Jon Udell has an essay on the value email has as a social substrate, value which is not encapsulated in other tools:
An ad-hoc group convened by e-mail dissolves unless membership is reaffirmed by each message. This is a feature, not a bug. Many of the groups that perform work in a modern organization are transient. A hallway conversation is over in minutes; a spontaneous collaboration can last a day; a project may take a week. Software that requires people to explicitly declare the formation of these groups, and to acknowledge their dissolution, is too blunt an instrument for such ephemeral social interaction.
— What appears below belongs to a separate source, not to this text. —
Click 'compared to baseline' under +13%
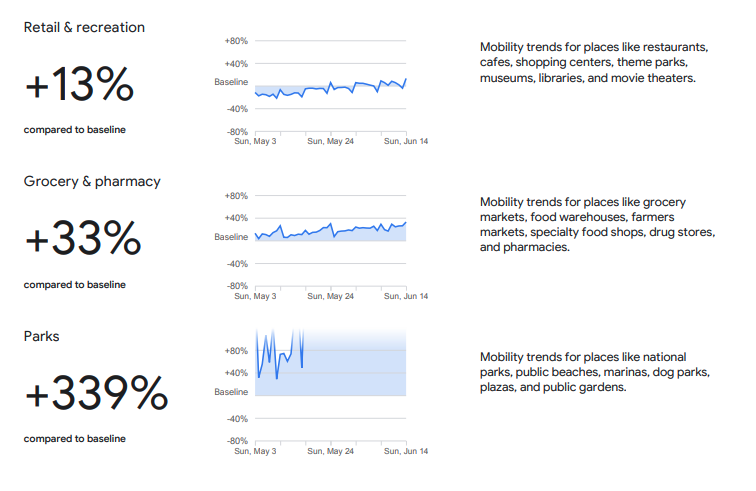This screenshot has width=756, height=491. (x=75, y=130)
Amen. Email is too good to be trivially replaced, or, put another way, anything that had all of email's good features would be email. It may be that the bad features of openess inevitably lead to the demise of open systems, and if so, let us all weep for the future, but even if that happens, that is not the same as asserting that email can be simply replaced by something else. One quibble: The hallway metaphor is apt, but not perfect. Anyone who has been on a "I had to CC 34 of my closest friends to discuss this Very Important Matter" knows that email can also include you in a discussion you'd really rather not be part of, and unlike the hallway conversation, you can't leave. (Someone, I forget who, called this pattern "to unsubscribe, just die.") There is a very interesting space between the low-overhead, short-livedness, and poor user control of CC line conversations vs the relatively high setup costs, long-livedness, and good user control of mailing lists, a space that might be occupied by software that easily converted CC line conversations to mailing lists that would let the users unsub, but would vanish unless the users periodically re-ratified its existence.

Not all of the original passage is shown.